30 Mei 2015 pukul 7:17
“Sesungguhnya Yunus benar-benar salah seorang rasul, (ingatlah) ketika ia lari, ke kapal yang penuh muatan, kemudian ia ikut berundi lalu dia termasuk orang-orang yang kalah dalam undian. Maka ia ditelan oleh ikan besar dalam keadaan tercela. Maka kalau sekiranya dia tidak termasuk الْمُسَبِّحِينَ (orang-orang yang banyak berdzikir / bertasbih), niscaya ia akan tetap tinggal di perut ikan itu sampai hari berbangkit. Kemudian Kami lemparkan dia ke daerah yang tandus, sedang ia dalam keadaan sakit. Dan Kami tumbuhkan untuk dia sebatang pohon dari jenis labu. Dan Kami utus dia kepada seratus ribu orang atau lebih. Lalu mereka beriman, karena itu Kami anugerahkan keni'matan hidup kepada mereka hingga waktu yang tertentu” ( QS.Ash Shoffat : 139-148)

“Dan (ingatlah kisah) Dzun Nun (Yunus), ketika ia pergi dalam keadaan marah, lalu ia menyangka bahwa Kami tidak akan menyulitkannya ( نَّقْدِرَ ) maka ia menyeru dalam keadaan yang sangat gelap (الظُّلُمَاتِ ) "Bahwa tidak ada Tuhan selain Engkau.

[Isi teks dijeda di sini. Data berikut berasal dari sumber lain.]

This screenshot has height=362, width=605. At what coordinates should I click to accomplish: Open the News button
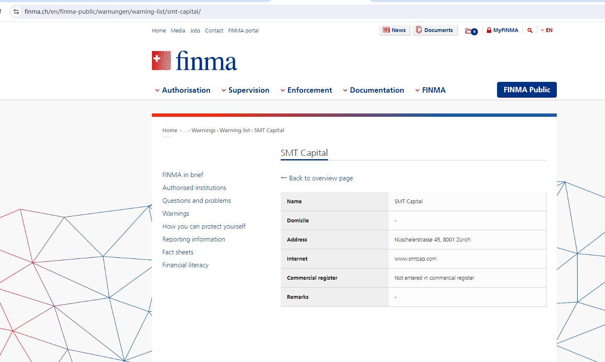[x=394, y=30]
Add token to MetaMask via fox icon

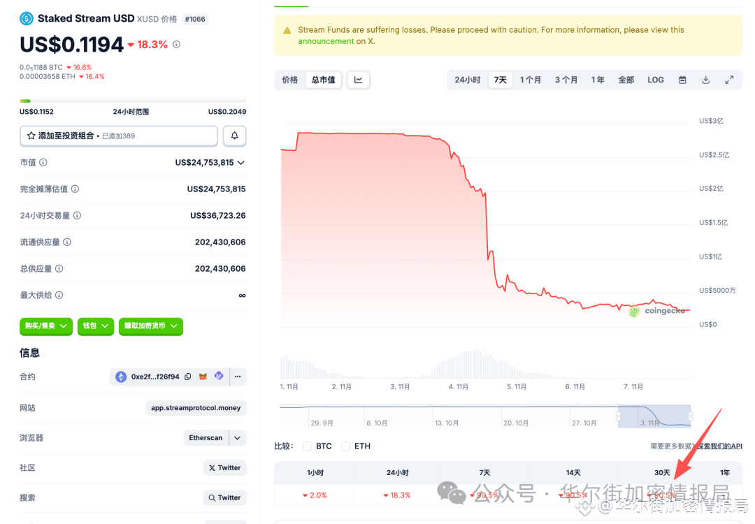point(203,377)
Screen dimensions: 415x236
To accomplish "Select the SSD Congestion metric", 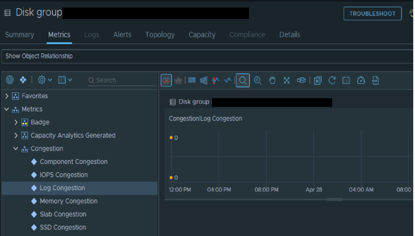I will [63, 227].
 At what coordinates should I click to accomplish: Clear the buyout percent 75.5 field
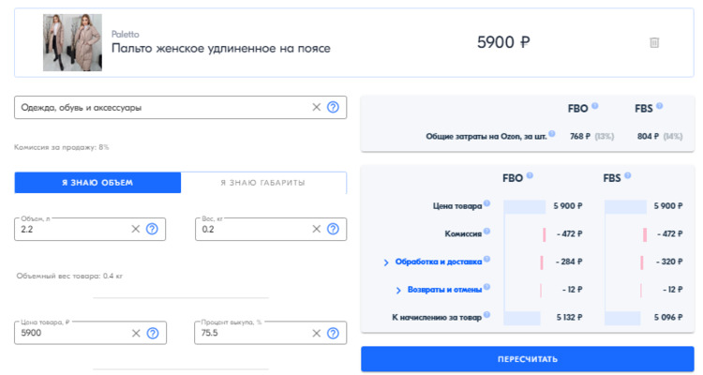click(x=317, y=334)
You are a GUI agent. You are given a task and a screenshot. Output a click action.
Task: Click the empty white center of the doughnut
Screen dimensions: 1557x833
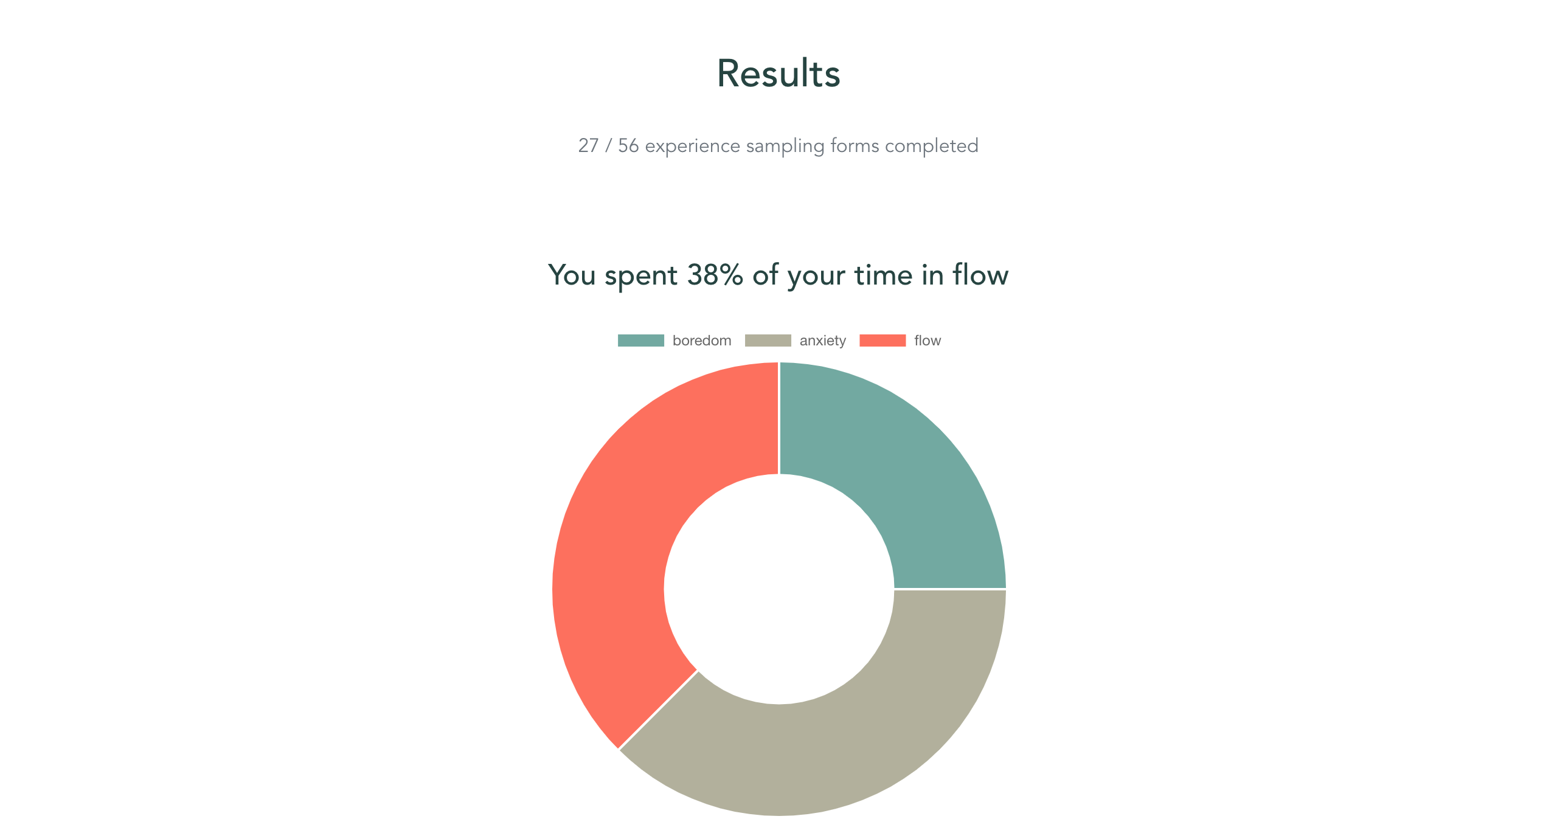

Maha Suci Engkau, sesungguhnya aku adalah termasuk orang-orang yang zalim." (لَّا إِلَهَ إِلَّا أَنتَ سُبْحَانَكَ إِنِّي كُنتُ مِنَ الظَّالِمِينَ ) . Maka Kami telah memperkenankan do'anya dan menyelamatkannya dari pada kedukaan. Dan demikianlah Kami selamatkan orang-orang yang beriman.( الْمُؤْمِنِينَ) “   ( QS.Al Anbiya : 87)

Dalam keadaan marah, demikian Allah menyebutkan, nabi Yunus as. lari dari kaum tempatnya diutus untuk memberi peringatan. Beliau menuju sebuah tepi laut dan menaiki sebuah kapal. Inilah awal perjalanan nabi Yunus as.

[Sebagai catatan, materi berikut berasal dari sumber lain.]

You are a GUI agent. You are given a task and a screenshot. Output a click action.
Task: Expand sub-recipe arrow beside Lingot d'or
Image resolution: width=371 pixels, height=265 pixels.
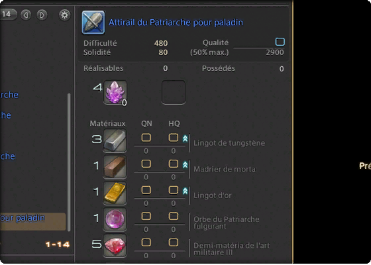pos(186,191)
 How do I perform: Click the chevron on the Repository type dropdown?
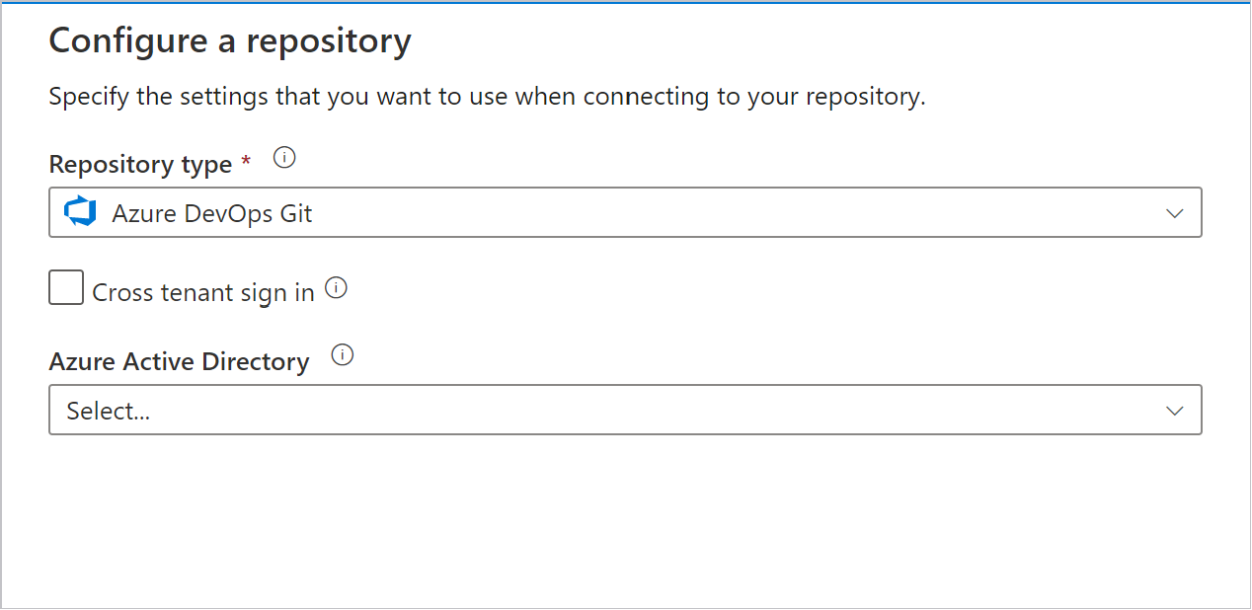[1175, 212]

Beberapa ulama menyatakan kata نَّقْدِرَ "naqdir" pada ayat di atas bermakna “nudhayyiq” yang artinya membuatnya semakin sulit/susah/sengsara, dan beberapa ulama lain menyatakan kata tersebut berasal dari kata “taqdir” dan maknanya adalah “nuqaddir “ yaitu menetapkan / menaqdirkan. Kedua makna tersebut tidak saling mengurangi makna, bahkan menguatkan bahwa Allah telah membuat taqdir nasib nabi Yunus menjadi sebuah kisah yang kita baca sebagai sesuatu yang tidak menyenangkan bagi beliau, dijatuhkan ke laut dan ditelan ikan paus. 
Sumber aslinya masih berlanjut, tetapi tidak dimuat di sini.